The Treasury Department said Wednesday that the deficit grew in February by $203.5 billion. That followed a small surplus of $2.9 billion in January. And February's gap was $28 billon smaller than the same month a year ago.
Through the first five months of the budget year that began on Oct. 1, the deficit is $494 billion. That's nearly $87 billion lower than the budget gap for the same period a year ago.
The Congressional Budget Office estimates the deficit will total $845 billion for the entire year. That would be down from $1.1 trillion in the 2012 budget year and the lowest since 2008.
Even with the improvement, the government would be required to borrow 24 cents of every dollar it spends this year.
The CBO's estimate doesn't reflect the $44 billion of across-the-board spending cuts that kicked in March 1. Those cuts many reduce the deficit further.
Higher Social Security taxes have contributed to a smaller deficit. The tax on nearly all Americans who draw a paycheck rose 2 percentage points this year. That increased revenue in February by $8 billion. The tax increase is projected to raise about $10 billion more a month in revenue for the rest of the budget year, which ends Sept. 30.
The government is also receiving more in income taxes. As part of a deal between the White House and Congress to avoid the fiscal cliff, tax rates rose on individual incomes above $400,000 a year and incomes for couples above $450,000. That is expected to raise $620 billion in revenue over the next decade.
Individual income tax receipts rose more than $75 billion to $500.6 billion in the first five months of the budget year.

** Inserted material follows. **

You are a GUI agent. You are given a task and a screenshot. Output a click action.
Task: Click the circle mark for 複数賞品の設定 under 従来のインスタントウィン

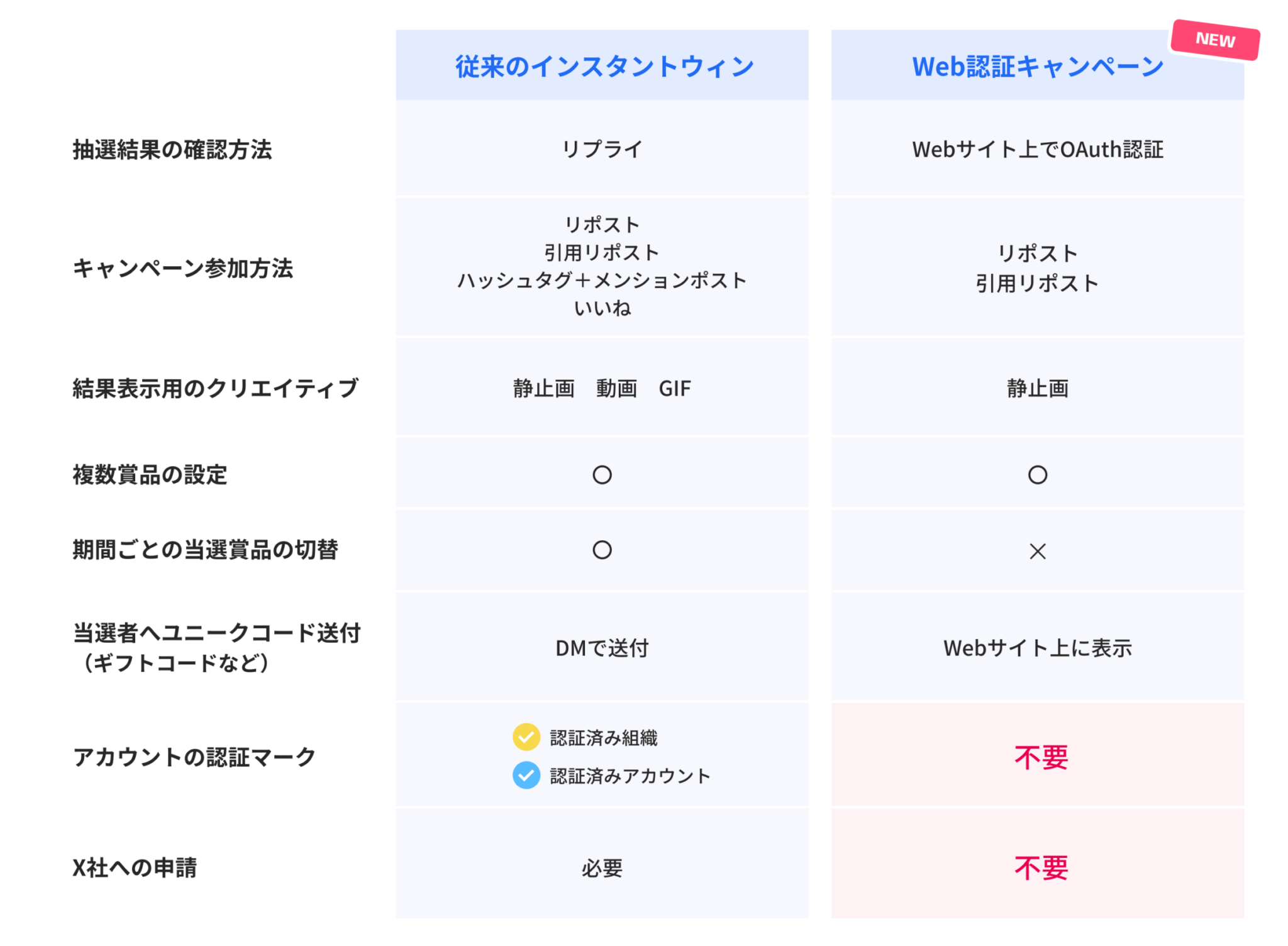tap(602, 475)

Part of the increase reflects fewer tax refunds this budget year. So far, refunds are $20 billion lower than during the same five-month period last year. The key reason: the IRS delayed processing refunds by two weeks this year because tax policy wasn't set until the fiscal cliff was resolved on Jan. 1.
Modest economic growth has also boosted federal tax receipts. Last year, the economy grew at a modest 2.2 percent and generated an average of about 180,000 jobs a month. Job growth has topped 200,000, however, for the past four months. More jobs mean more income, which generates more tax revenue for the government.
The monthly budget update from the Treasury Department comes as both the White House and GOP leaders in Congress are renewing their efforts to reach agreement on a broad deal to reduce the deficit. But so far, there are few signs of progress.
Obama met with House Republicans Wednesday and plans to meet Senate GOP leaders Thursday.
The deficit is the amount the government must borrow when its expenses exceed its revenue. Each month's deficit is volatile and can be affected by calendar quirks that shift government spending or revenue from one month to another.
The deficits hit a record $1.41 trillion in budget year 2009, which began four months before Obama took office. That deficit was due largely to the worst recession since the Great Depression. Tax revenue plummeted. And the government spent more on stimulus programs.
The budget gaps in 2010 and 2011 were slightly lower than the 2009 deficit as a gradually strengthening economy generated more tax revenue.
President George W. Bush also ran annual deficits through most of his two terms in office after he won approval for broad tax cuts and launched wars in Afghanistan and Iraq.
The last time the government ran an annual surplus was in 2001.